答えを先に言う。AIに”判断”を任せている領域が多いほど、案件は取れない。動くこと自体は評価されない。判断を1回外した瞬間、依頼主は次を頼まない。副業の売上を殺すのはそこ。
自分自身、ブログ(WordPress)とnoteの記事生成の仕組みで、AIが外部記事の数値を勝手に盛る事故を何度も踏んだ。「販売開始8時間で4,500万円突破」を「短期間で爆発的に」と言い換えたり、「先行販売」を「1億超え」に格上げしたりする。動いてはいるが、内容がズレる。読者からの信用は一発で崩れる。副業の受託業務でも構造はまったく同じ。
AIエージェントに”判断”を任せてはいけない受託業務の境界線
きっかけになった記事がある。

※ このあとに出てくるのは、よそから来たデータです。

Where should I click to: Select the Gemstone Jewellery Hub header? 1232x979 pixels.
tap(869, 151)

株式会社フォー・クオリアの佐野貴信氏がQiitaで公開した「企画検証AIチームに法務観点を足す」という記事。企画書をAIチームに投げると6人の専門家AIが意見書を返す仕組みに、法務観点を追加した話。結論は「AIに法務判断はさせない。法務部門に確認すべき項目だけを出させる」だった。

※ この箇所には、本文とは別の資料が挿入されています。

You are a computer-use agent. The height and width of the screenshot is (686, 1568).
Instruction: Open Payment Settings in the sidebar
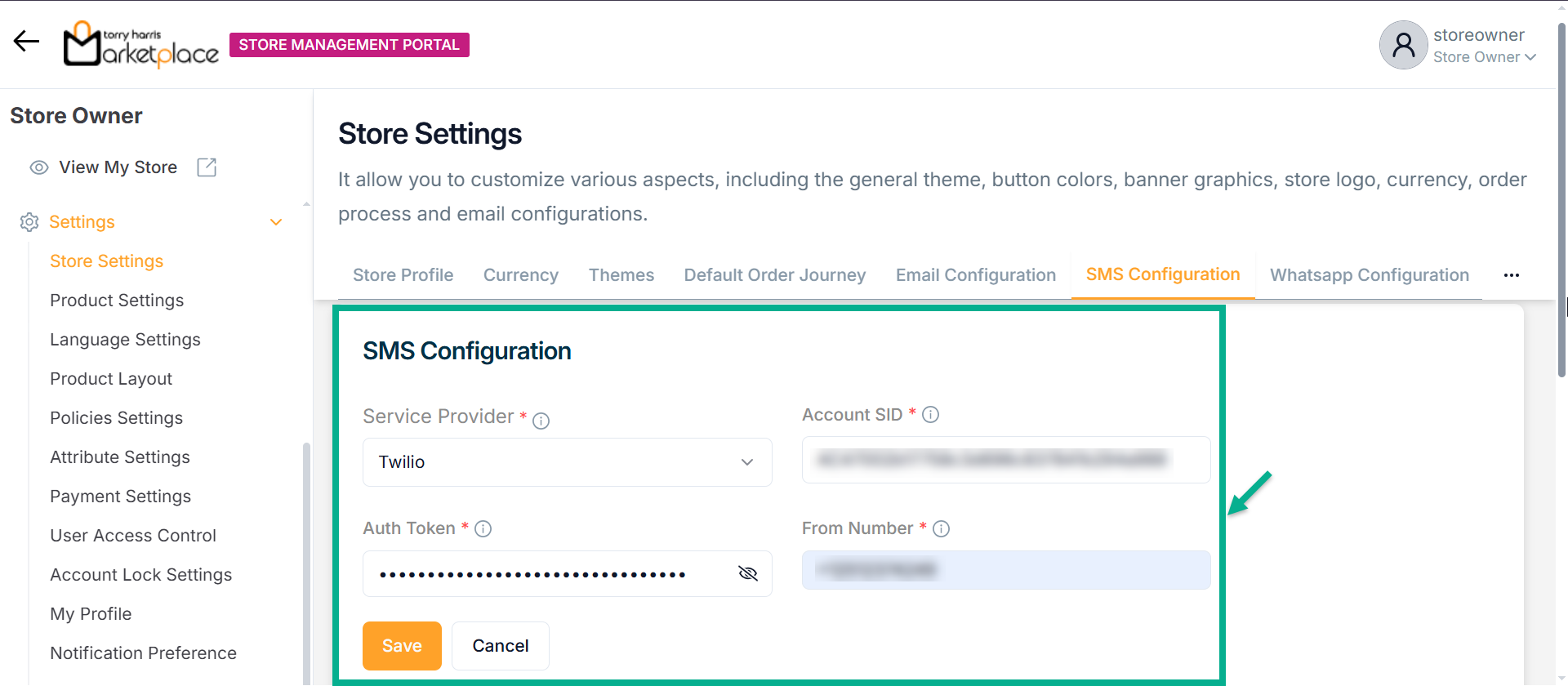click(120, 497)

なぜかというと、法務領域にはリポジトリ内に参照資料が存在しないから。仕様書・コード・チケットと違い、社内規程・契約書・過去の判断記録はコード管理の外にある。AIは参照先がない領域では、モデルの記憶で”それっぽく”喋る。条番号も判例も出てくる。でもそれが正しいかは、リポジトリの中で確かめる方法がない。
これは副業・受託業務にそのまま当てはまる。クライアントの社内規程、過去のトラブル対応、慣行、業界のグレーゾーン。全部リポジトリの外だ。しかもAIは、それっぽく答えを返す。動いていることと、答えが正しいことは別の話。

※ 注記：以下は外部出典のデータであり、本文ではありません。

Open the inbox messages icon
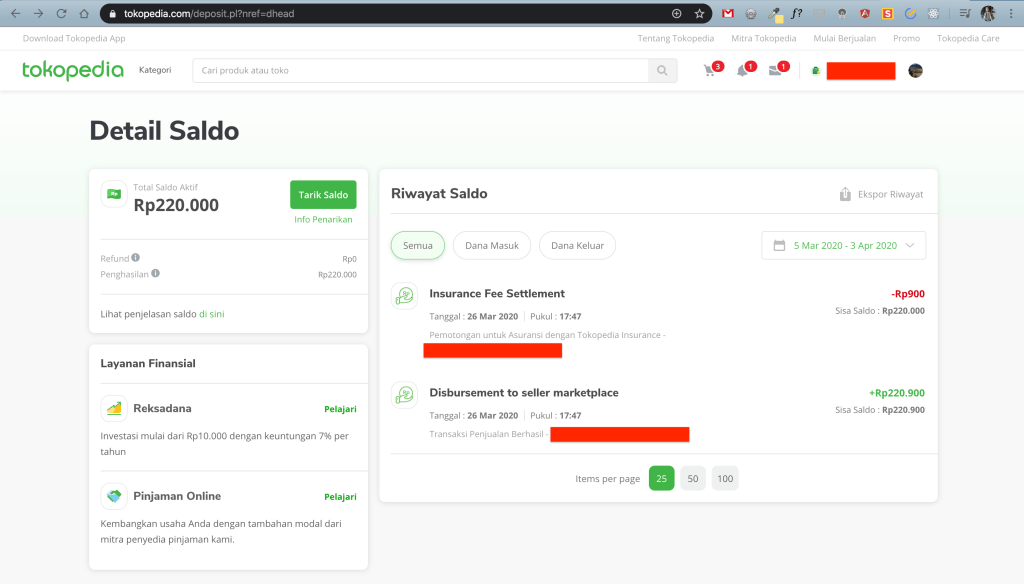The width and height of the screenshot is (1024, 584). tap(775, 71)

見積もり・契約条件・納期見込みで起きる「それらしい断定」
具体的に危ない3領域を並べる。副業の売上を止めているのはだいたいこの3つ。
見積もり工数。「このスコープなら3日で行けます」とAIが断定する。実際は要件整理と手戻りで2週間かかる。この差分をAIは見えていない。過去の見積もり実績、あなた個人の速度、依頼主の要件曖昧度は、AIのコンテキストに入っていない。それっぽい計算式が出てくるだけ厄介。断定を鵜呑みにして提案書を送ると、実装後に地獄を見る。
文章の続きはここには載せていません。